** begin Provided information **
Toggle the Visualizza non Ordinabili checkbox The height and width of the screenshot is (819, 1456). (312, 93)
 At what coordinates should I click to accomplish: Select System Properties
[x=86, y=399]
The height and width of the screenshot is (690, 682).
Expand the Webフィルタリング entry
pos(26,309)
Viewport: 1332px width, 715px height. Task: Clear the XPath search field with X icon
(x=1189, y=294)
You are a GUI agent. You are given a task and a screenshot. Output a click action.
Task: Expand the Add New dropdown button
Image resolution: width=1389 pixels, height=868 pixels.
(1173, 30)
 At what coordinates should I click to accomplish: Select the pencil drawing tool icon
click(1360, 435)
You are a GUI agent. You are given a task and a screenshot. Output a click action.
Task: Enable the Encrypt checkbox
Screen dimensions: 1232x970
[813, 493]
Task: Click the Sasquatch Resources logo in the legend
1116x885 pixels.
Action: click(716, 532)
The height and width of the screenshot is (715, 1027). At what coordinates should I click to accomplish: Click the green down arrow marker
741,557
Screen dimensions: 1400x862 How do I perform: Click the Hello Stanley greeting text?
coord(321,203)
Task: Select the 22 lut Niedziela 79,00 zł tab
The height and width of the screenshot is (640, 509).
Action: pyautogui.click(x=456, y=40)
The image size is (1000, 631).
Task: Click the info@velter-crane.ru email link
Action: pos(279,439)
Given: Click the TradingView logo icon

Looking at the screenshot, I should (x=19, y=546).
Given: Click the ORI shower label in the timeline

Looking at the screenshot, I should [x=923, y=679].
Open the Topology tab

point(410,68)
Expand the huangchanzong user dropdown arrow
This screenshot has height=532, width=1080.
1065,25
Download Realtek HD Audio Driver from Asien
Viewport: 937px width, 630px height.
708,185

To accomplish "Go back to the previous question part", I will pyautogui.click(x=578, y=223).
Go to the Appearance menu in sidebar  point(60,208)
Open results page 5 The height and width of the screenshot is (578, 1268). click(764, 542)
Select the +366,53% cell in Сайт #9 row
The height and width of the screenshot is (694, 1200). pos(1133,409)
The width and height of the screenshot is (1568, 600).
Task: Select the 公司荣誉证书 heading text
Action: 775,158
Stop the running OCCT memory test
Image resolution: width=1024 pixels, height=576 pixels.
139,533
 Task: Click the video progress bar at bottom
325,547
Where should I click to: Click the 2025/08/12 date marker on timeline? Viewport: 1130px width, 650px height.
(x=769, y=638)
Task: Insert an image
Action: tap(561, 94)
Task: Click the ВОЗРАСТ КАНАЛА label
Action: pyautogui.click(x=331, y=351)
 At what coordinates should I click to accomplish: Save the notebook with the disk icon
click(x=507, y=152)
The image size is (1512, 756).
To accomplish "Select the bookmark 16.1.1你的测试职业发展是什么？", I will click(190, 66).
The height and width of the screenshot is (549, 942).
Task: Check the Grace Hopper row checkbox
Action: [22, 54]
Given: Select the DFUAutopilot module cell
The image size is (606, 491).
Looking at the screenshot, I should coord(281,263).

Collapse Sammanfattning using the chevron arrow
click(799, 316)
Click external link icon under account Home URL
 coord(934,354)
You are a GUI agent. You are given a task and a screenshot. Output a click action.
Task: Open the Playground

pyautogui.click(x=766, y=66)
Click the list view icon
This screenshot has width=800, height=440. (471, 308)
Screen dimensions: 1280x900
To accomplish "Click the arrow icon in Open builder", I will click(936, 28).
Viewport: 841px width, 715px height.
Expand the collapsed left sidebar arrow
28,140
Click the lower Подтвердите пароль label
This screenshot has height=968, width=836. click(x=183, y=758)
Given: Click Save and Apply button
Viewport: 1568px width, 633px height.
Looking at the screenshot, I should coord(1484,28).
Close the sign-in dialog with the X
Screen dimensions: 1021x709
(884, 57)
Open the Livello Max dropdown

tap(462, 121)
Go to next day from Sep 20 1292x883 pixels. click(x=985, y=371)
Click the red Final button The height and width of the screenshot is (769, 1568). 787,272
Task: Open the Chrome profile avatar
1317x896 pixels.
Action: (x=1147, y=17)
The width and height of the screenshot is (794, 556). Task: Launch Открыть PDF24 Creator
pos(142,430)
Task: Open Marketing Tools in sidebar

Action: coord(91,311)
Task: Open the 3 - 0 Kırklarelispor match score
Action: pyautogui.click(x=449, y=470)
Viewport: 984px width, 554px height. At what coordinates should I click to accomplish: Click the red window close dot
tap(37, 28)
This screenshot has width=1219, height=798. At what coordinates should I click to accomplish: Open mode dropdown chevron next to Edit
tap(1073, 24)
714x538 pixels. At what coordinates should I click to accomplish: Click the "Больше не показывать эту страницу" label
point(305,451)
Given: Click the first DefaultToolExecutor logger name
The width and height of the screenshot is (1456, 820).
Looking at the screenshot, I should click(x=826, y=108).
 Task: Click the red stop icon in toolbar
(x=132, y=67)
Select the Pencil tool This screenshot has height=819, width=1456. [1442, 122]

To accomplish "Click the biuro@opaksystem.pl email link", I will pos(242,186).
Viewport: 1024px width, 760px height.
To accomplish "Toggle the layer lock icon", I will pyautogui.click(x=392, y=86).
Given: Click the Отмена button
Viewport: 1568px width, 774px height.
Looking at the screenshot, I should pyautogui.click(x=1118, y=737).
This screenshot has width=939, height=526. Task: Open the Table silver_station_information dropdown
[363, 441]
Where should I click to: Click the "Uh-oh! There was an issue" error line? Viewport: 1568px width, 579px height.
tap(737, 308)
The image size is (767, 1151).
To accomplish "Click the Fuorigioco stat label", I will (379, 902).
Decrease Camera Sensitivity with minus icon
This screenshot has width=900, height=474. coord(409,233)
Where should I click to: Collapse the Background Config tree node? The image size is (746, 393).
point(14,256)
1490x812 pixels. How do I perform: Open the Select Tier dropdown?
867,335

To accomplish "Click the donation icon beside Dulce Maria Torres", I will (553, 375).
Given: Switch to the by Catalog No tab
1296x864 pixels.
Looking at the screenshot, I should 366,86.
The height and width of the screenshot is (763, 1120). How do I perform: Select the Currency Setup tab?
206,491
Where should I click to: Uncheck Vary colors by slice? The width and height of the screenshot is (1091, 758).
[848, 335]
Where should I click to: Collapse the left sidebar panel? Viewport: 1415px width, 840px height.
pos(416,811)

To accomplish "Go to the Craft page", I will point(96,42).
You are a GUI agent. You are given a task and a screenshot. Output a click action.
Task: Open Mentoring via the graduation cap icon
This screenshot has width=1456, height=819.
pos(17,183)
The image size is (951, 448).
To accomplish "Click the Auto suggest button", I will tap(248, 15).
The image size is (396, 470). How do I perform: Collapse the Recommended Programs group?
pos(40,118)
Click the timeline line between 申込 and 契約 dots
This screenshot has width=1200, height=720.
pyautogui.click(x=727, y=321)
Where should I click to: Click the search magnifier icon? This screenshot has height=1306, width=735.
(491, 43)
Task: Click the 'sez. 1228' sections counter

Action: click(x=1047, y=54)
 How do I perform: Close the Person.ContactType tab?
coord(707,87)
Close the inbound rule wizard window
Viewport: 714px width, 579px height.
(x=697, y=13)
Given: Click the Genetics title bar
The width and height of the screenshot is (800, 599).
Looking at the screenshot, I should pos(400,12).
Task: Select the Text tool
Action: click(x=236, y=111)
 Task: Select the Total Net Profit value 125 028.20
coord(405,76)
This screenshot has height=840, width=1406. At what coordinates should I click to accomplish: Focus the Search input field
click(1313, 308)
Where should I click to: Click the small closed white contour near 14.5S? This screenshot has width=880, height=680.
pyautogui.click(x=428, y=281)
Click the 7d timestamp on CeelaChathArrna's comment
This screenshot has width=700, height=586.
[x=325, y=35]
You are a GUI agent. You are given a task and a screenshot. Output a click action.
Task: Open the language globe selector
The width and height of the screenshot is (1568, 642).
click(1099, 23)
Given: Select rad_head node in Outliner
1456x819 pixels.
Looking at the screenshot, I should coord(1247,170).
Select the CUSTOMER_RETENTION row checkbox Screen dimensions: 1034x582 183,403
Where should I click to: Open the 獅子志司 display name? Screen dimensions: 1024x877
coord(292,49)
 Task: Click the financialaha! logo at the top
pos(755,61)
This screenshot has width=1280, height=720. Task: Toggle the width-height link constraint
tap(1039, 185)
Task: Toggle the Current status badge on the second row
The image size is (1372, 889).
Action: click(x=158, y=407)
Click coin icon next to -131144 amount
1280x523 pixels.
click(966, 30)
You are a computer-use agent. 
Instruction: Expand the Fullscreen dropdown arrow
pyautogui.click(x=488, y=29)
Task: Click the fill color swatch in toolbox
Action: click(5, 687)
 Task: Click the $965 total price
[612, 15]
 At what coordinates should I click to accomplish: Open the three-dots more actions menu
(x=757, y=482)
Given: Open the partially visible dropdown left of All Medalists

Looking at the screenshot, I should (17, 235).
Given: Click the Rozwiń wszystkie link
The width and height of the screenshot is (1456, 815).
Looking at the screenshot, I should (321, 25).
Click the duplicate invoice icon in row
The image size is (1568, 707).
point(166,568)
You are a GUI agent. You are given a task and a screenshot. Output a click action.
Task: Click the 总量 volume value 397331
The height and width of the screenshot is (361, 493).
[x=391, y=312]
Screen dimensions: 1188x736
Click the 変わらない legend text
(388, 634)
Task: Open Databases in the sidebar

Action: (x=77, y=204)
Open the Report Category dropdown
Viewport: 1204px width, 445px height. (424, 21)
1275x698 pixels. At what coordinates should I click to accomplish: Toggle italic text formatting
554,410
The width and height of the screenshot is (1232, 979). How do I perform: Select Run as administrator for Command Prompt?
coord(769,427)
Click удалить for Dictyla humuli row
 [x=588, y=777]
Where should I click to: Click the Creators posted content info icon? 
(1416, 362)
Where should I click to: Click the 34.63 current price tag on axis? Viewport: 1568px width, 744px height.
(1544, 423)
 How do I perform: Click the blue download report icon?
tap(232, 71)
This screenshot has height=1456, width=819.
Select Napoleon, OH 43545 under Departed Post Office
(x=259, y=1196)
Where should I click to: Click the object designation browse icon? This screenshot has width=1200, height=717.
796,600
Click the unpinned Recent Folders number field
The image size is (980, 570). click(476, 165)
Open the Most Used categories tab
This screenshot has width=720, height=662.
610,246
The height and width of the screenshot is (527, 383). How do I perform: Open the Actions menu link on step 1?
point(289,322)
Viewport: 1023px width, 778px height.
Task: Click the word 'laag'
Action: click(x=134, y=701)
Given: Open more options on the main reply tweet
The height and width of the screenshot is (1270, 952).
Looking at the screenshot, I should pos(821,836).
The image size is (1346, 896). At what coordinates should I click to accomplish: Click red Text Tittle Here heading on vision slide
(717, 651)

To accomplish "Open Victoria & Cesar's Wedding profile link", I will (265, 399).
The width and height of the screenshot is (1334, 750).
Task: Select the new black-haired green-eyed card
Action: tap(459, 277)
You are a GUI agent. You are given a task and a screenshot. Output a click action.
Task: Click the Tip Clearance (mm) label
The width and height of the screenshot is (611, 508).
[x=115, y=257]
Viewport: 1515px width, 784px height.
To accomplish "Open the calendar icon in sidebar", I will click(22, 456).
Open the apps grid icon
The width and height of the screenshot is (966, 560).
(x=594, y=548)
** end Provided information **
▸ Written task: Return every line of the records above that contains the string "node", matching case exactly.

▸ Exercise output:
Where should I click to: Collapse the Background Config tree node? The image size is (746, 393).
Given: Select rad_head node in Outliner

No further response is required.